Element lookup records
-- Begin --

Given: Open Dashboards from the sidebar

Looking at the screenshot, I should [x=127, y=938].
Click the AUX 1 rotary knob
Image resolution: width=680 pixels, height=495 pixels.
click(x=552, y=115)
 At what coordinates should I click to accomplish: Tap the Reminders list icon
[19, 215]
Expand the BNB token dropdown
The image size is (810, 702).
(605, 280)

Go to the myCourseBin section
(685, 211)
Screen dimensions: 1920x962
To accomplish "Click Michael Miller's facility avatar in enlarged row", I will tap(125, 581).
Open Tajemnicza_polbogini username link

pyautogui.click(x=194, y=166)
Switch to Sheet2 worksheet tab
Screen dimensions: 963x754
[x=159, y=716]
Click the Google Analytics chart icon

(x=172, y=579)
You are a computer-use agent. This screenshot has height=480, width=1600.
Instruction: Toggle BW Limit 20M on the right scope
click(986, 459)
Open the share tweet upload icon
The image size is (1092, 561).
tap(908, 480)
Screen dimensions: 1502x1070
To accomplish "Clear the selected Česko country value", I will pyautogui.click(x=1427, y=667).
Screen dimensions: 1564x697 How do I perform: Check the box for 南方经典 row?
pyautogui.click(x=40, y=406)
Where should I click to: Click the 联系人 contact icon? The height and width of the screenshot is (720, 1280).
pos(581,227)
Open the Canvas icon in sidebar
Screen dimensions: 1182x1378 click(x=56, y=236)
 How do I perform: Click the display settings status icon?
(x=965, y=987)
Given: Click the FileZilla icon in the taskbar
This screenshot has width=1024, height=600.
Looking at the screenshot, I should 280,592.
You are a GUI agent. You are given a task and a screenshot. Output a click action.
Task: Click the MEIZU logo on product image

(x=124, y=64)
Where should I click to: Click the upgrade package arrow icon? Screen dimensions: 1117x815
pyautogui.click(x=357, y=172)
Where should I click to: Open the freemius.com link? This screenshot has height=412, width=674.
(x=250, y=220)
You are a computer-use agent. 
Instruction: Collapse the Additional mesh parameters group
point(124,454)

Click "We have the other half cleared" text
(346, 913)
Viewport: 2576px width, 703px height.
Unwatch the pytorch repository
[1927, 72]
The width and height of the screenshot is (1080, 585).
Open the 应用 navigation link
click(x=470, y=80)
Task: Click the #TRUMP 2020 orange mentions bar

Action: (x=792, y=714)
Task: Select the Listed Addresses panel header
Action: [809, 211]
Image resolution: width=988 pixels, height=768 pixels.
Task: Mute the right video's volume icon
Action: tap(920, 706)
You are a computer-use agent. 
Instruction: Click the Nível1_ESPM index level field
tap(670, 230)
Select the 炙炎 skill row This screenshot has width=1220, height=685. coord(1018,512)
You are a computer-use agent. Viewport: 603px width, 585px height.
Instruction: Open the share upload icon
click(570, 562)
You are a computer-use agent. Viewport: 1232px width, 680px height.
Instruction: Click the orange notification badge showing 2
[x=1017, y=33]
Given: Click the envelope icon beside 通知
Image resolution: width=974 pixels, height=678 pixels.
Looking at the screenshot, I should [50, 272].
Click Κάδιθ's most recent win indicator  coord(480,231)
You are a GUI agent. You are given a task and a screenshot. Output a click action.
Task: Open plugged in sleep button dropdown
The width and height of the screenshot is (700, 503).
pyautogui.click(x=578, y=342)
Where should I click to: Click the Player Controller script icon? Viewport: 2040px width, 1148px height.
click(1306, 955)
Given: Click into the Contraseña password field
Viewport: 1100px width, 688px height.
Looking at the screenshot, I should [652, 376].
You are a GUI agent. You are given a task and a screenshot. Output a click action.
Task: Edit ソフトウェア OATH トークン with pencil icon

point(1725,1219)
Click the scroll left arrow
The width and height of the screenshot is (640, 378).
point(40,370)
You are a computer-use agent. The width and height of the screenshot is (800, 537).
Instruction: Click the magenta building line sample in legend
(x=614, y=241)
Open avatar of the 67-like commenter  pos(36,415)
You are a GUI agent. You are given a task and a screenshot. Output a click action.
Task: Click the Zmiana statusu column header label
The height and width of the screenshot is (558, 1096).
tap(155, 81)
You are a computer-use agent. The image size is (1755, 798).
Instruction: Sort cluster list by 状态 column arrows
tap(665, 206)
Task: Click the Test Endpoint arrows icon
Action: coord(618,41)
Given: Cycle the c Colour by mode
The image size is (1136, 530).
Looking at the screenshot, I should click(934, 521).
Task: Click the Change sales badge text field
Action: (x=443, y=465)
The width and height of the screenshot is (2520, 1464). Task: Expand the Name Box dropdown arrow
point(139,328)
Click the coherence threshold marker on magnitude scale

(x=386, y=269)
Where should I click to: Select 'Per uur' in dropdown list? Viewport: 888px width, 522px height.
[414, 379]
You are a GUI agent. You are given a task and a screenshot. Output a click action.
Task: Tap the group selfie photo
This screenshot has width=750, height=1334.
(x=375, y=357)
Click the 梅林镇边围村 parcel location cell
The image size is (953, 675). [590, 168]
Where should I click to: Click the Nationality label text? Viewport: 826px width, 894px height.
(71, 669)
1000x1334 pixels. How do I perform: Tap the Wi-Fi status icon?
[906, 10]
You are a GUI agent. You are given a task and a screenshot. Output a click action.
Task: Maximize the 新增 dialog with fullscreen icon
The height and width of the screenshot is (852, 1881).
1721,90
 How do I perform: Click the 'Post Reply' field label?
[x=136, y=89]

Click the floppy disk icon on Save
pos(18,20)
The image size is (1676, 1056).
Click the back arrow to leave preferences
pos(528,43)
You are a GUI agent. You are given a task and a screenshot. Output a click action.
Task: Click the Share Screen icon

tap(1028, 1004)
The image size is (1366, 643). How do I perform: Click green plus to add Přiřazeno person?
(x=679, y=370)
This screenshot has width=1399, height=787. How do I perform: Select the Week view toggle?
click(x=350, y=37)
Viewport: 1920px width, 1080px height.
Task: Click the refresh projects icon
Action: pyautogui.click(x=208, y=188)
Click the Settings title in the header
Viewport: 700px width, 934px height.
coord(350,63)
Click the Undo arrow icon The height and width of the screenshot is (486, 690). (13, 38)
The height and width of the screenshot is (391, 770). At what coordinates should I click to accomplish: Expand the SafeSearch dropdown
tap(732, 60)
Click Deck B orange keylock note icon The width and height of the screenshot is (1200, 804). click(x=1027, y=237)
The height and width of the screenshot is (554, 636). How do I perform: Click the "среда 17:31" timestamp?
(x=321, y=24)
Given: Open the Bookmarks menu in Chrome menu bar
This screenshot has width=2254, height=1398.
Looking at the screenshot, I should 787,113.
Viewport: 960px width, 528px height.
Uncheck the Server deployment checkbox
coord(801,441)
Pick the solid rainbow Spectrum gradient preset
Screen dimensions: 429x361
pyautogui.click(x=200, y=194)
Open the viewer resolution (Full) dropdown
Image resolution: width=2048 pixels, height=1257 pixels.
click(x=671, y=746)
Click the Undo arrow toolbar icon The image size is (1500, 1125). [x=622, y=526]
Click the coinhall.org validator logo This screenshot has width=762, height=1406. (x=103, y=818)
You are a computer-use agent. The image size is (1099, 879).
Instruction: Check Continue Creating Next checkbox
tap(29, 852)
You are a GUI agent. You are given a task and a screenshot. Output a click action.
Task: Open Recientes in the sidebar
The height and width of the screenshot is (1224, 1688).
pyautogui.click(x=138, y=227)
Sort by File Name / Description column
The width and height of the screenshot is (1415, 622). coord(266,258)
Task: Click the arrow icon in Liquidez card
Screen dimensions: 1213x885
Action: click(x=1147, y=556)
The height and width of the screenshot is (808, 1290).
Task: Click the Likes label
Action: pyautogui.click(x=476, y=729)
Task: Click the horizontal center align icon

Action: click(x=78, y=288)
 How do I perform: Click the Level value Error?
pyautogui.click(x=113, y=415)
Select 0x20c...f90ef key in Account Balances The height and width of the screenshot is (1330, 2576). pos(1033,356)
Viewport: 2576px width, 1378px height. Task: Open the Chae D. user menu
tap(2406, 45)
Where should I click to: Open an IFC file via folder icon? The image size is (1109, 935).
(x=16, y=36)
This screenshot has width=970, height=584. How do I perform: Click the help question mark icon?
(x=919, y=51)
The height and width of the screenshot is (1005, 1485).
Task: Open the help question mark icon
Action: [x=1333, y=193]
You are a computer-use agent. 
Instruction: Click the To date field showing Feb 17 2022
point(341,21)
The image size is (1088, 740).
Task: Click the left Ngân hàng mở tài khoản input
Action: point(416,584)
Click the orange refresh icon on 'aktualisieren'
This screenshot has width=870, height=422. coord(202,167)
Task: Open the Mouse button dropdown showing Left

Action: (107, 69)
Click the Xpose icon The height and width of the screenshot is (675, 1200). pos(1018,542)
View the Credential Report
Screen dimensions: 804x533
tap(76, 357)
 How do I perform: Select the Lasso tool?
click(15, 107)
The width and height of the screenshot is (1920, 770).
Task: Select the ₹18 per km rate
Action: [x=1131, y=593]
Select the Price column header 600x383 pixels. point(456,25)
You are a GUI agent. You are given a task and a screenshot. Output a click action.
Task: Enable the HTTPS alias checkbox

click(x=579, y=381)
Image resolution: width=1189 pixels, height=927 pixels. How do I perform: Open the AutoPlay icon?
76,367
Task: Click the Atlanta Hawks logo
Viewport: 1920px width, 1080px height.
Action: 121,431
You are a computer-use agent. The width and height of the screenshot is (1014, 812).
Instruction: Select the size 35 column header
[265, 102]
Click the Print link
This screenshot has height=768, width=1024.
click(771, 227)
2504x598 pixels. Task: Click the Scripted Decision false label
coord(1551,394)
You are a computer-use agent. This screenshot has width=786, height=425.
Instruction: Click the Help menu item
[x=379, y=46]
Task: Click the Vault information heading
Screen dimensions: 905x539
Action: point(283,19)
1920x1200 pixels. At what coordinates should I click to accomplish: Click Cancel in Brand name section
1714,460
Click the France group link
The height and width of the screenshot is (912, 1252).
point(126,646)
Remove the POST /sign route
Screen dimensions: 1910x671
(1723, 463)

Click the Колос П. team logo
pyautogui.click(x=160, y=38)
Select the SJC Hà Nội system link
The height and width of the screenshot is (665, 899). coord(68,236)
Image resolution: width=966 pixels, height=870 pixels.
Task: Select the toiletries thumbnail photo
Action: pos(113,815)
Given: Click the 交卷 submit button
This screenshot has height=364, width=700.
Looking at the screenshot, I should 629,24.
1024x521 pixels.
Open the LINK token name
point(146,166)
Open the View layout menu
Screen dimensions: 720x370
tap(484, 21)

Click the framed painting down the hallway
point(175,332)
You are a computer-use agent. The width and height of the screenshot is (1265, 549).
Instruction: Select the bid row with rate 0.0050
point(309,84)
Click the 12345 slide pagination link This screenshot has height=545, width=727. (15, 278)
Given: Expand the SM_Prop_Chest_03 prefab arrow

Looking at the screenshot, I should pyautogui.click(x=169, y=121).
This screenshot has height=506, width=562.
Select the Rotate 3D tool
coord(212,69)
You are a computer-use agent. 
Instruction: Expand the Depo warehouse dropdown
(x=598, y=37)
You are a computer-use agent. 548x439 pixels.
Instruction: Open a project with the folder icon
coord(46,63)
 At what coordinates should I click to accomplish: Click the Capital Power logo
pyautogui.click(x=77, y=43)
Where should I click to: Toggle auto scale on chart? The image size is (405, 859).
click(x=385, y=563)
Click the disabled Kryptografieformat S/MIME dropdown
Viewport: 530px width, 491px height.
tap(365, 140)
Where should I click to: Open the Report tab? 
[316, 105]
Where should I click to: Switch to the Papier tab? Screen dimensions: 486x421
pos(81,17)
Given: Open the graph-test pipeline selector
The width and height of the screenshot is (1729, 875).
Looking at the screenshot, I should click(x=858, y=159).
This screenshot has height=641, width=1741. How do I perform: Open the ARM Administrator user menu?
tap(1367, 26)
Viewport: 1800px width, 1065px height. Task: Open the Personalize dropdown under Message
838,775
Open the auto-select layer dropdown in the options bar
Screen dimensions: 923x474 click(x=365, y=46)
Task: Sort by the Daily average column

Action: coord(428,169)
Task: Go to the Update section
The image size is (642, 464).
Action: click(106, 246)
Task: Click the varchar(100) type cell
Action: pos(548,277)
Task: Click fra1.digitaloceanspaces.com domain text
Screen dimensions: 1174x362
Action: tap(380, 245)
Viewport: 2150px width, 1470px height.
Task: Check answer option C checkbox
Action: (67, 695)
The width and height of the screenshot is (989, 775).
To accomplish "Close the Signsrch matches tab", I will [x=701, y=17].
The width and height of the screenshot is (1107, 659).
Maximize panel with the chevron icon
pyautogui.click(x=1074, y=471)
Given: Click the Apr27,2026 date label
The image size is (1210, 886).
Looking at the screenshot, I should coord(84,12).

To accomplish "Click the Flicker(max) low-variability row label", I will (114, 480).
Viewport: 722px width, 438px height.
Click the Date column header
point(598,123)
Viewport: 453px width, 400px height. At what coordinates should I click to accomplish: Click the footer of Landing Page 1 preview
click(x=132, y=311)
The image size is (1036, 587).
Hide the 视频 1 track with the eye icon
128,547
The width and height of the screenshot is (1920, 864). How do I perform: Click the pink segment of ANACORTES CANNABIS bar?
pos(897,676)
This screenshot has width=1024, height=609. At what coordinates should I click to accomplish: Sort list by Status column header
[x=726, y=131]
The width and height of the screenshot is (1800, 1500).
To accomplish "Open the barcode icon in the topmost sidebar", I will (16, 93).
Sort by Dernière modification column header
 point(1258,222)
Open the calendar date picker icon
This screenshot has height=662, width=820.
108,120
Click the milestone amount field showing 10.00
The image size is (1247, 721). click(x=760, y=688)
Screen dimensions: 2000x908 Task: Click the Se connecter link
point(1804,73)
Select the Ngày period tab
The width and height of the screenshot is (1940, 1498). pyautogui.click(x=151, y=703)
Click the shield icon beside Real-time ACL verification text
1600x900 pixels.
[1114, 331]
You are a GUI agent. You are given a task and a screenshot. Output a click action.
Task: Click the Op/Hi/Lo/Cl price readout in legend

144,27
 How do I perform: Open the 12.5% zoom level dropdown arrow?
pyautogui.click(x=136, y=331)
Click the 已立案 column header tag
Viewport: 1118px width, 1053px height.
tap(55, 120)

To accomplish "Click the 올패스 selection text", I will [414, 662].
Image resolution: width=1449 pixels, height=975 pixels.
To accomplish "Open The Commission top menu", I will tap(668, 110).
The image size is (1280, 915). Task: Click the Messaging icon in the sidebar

-- End --

Extract each line from the items above that contains the word "Undo", treating uppercase and lowercase as distinct.

Click the Undo arrow icon The height and width of the screenshot is (486, 690). (13, 38)
Click the Undo arrow toolbar icon The image size is (1500, 1125). [x=622, y=526]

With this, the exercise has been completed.